Pixel coordinate grounding data
Segment Open

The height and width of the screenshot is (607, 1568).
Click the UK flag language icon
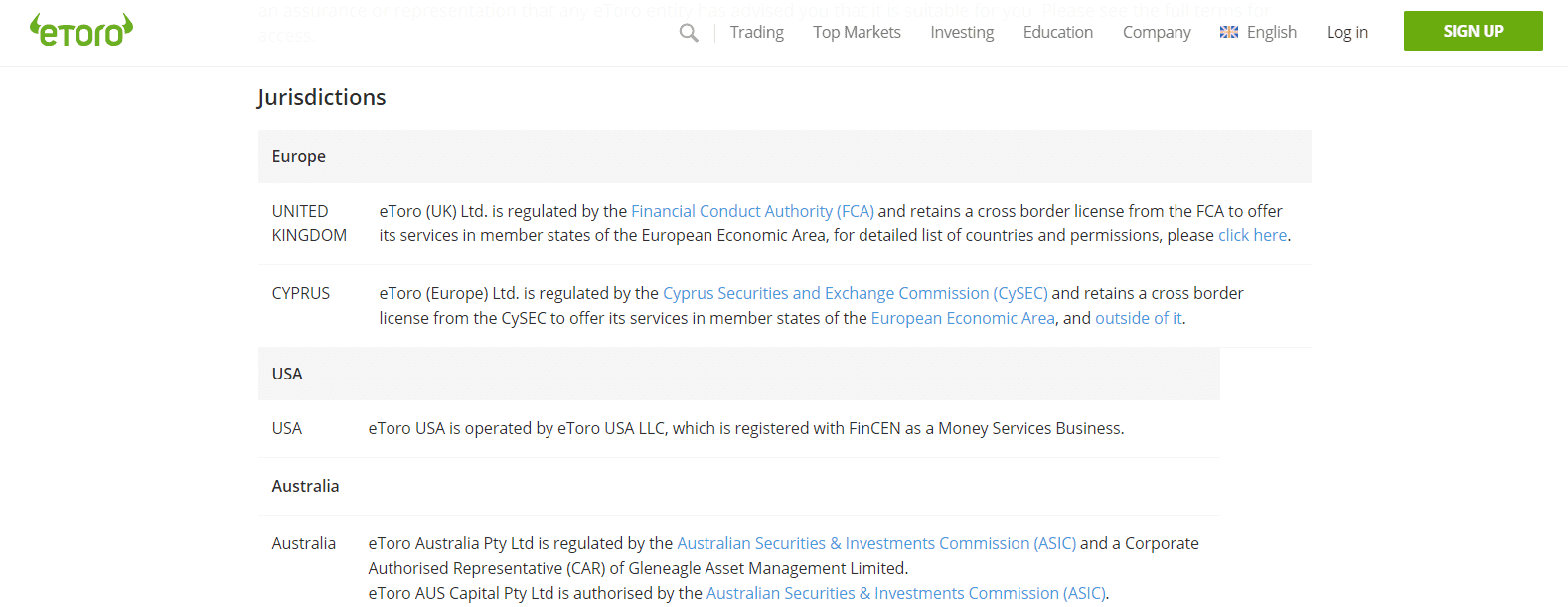click(1229, 32)
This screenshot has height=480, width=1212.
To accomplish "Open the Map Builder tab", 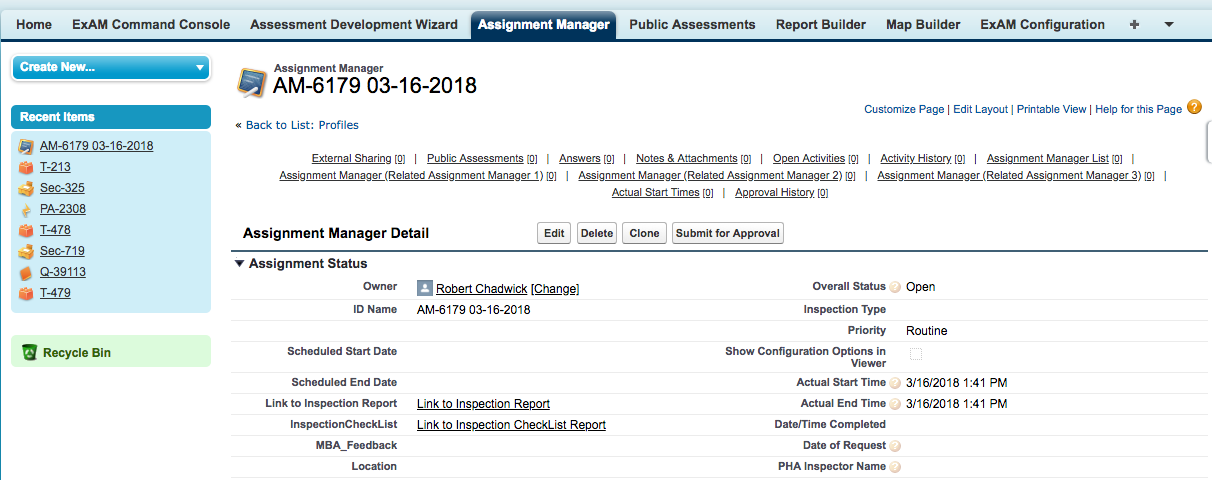I will point(922,24).
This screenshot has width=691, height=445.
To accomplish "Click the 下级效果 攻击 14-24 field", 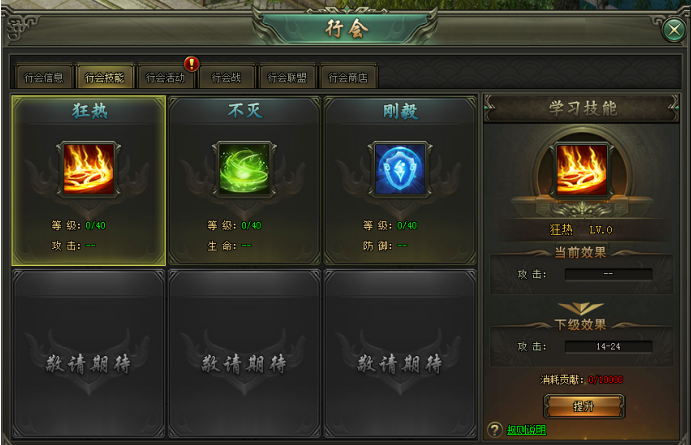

Segment Closed

* _WHAT TO PRODUCE_: Skip all pictures. Copy exactly the lines from the one containing "This screenshot has width=691, height=445." through the end of the records, both ends included.

* _OUTPUT FOR THIS EXERCISE_:
This screenshot has width=691, height=445.
To accomplish "Click the 下级效果 攻击 14-24 field", 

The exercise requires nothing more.